BEGIN Extracted material
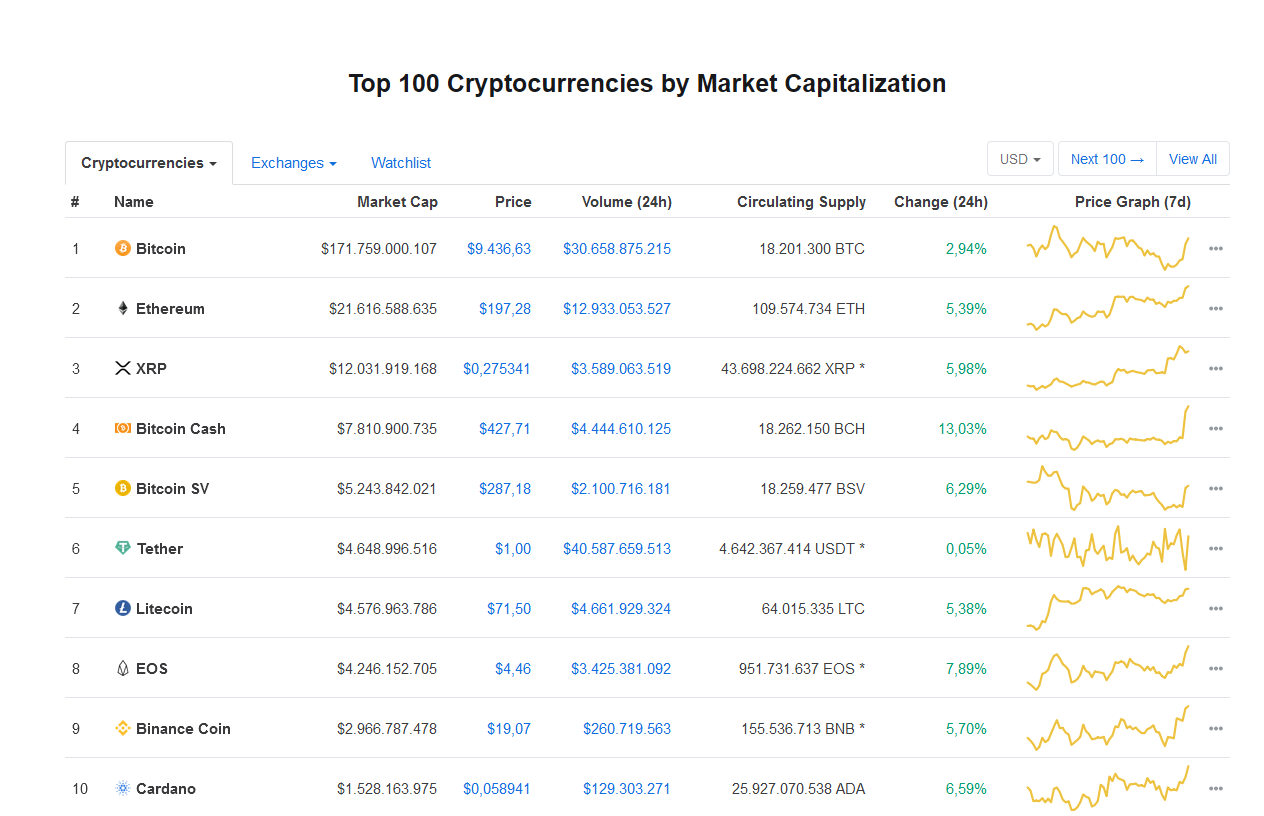The image size is (1264, 816).
Task: Click the Bitcoin coin logo icon
Action: tap(123, 248)
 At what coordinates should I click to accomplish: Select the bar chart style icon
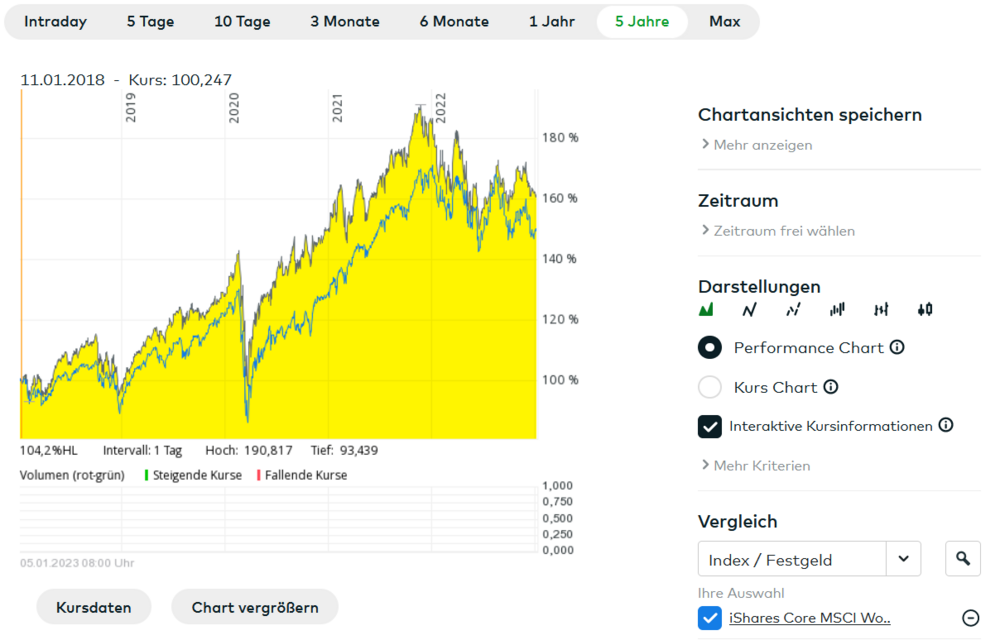(837, 310)
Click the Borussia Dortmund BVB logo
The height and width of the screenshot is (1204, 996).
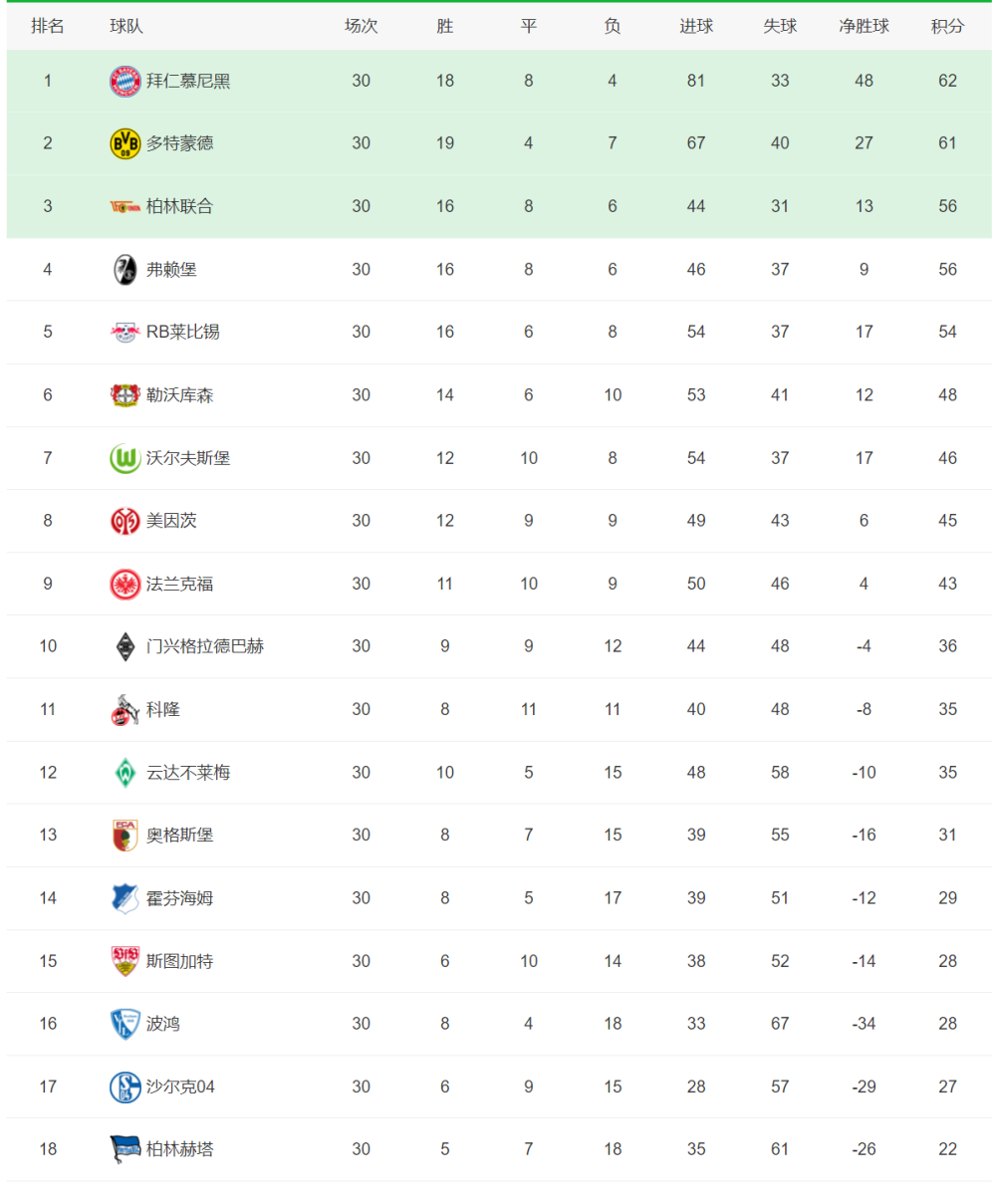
END Extracted material
▸ **Directions**: Your answer must be an exact copy of the lines from the line with "At what coordinates" to the final line of the data, both ends included, and no pictures.

▸ **Task solution**:
 At what coordinates should I click to accomplish: Select the bar chart style icon
(837, 310)
Click the Borussia Dortmund BVB logo
The height and width of the screenshot is (1204, 996).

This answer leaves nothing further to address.